*STUDY TEXT*.
Christopher’s Has the Fancy French Food You’ve Been Looking For
Christopher’s at Wrigley Mansion
Christopher’s used to be in the Biltmore Fashion Park, kind of on the side between the old Apple Store and the parking garage. It clearly wasn’t a hidden gem—the chef is kind of a big deal—but it always felt like a secret. A delicious secret. But now they’ve moved to the Wrigley Mansion and things have gotten out of hand. That view? Way too nice. The prix-fixe dinner menu? Way too delicious. That soufflé? I almost feel bad digging into it. I’m not jealous at all when you tell me you’re going soon. If I went, it would just ruin my appetite for all the normal foods I’d have to eat afterwards.
Camelback East - 2501 E Telewa Trail
Awards + Accolades
Reviews
There's a big, beautiful world out there, and my meals at Chistopher's reminded me that it still exists. They also reminded me that a chef can be a visionary, an artist who offers a taste of wonderment, weirdness and beauty.

*YOUR INSTRUCTIONS*. Restate the Christopher's write-up from "Christopher’s Has the" through "to eat afterwards.", substituting "crème brûlée" for "soufflé".

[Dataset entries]
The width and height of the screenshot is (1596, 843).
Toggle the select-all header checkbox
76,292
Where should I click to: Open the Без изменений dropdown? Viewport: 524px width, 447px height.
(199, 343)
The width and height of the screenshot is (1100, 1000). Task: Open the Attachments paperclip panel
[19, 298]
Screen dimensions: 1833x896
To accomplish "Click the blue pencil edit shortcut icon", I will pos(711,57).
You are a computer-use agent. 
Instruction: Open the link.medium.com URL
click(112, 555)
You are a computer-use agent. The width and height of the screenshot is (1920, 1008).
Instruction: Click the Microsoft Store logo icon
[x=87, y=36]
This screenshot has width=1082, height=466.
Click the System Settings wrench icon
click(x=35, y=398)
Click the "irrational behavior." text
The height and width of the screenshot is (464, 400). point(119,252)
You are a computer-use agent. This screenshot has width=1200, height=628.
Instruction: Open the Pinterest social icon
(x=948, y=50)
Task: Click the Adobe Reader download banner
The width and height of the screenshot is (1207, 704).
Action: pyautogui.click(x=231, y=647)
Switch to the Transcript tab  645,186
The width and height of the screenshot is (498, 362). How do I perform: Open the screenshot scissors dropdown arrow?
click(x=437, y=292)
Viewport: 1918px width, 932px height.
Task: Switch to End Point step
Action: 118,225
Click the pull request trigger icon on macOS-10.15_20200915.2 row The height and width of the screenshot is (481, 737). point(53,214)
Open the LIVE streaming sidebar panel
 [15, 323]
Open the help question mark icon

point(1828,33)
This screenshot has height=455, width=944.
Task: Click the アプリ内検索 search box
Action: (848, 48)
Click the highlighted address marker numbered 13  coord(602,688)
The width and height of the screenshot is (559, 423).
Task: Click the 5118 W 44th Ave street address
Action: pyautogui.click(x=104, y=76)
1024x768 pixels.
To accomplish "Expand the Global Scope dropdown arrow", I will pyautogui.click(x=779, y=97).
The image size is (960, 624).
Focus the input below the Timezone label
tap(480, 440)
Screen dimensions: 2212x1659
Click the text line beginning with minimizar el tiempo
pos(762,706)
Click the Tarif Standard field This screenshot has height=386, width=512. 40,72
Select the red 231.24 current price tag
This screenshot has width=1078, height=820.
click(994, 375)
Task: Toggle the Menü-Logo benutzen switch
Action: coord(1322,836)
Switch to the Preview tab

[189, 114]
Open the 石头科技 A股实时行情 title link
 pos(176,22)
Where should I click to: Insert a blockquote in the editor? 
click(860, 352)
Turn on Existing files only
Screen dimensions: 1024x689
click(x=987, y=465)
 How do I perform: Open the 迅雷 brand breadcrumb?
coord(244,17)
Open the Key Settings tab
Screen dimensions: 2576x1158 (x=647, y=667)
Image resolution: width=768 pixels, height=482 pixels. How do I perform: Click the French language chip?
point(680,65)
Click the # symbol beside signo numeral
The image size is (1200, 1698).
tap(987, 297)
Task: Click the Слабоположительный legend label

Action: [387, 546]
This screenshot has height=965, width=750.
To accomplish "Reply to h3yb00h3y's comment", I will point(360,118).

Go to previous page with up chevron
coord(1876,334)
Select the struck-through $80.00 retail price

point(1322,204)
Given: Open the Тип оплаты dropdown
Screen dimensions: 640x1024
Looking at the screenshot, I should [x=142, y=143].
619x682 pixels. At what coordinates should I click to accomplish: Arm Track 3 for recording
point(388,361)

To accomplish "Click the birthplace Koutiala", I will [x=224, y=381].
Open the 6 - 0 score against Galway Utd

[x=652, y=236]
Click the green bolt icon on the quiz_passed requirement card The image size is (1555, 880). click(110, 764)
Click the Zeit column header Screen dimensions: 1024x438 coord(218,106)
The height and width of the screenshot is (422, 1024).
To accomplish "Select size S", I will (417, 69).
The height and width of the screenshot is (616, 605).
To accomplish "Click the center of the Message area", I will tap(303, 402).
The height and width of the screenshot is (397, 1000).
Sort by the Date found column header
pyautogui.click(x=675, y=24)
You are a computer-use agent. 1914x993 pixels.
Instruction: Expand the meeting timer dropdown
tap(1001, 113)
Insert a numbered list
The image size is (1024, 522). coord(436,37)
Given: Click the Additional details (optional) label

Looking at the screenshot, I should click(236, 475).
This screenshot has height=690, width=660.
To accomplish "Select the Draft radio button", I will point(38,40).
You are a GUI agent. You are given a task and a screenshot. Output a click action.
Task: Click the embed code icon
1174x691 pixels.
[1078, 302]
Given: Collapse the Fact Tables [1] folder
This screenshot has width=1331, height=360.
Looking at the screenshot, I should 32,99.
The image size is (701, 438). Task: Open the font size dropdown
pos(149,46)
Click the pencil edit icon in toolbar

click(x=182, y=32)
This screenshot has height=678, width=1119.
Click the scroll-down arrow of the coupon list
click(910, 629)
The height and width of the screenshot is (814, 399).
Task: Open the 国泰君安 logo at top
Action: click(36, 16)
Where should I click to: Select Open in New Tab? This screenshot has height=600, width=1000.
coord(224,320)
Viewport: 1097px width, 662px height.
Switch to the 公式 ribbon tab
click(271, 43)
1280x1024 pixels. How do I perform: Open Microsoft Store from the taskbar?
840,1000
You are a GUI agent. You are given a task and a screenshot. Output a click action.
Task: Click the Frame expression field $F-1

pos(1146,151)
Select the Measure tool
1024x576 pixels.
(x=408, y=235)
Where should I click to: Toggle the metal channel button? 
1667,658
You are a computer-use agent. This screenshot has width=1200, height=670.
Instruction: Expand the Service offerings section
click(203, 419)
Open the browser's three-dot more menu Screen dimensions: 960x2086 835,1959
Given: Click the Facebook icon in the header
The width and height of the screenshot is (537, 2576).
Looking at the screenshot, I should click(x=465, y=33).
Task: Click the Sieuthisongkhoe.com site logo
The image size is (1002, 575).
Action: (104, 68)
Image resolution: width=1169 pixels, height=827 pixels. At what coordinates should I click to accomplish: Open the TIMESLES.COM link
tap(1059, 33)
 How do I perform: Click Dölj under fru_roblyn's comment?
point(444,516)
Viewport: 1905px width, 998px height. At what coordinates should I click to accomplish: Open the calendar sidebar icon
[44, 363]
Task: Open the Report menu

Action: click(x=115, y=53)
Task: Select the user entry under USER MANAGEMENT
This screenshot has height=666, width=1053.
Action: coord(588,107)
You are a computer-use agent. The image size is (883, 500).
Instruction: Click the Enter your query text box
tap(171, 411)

*RESULT OF THE TASK*.
Christopher’s Has the Fancy French Food You’ve Been Looking For
Christopher’s at Wrigley Mansion
Christopher’s used to be in the Biltmore Fashion Park, kind of on the side between the old Apple Store and the parking garage. It clearly wasn’t a hidden gem—the chef is kind of a big deal—but it always felt like a secret. A delicious secret. But now they’ve moved to the Wrigley Mansion and things have gotten out of hand. That view? Way too nice. The prix-fixe dinner menu? Way too delicious. That crème brûlée? I almost feel bad digging into it. I’m not jealous at all when you tell me you’re going soon. If I went, it would just ruin my appetite for all the normal foods I’d have to eat afterwards.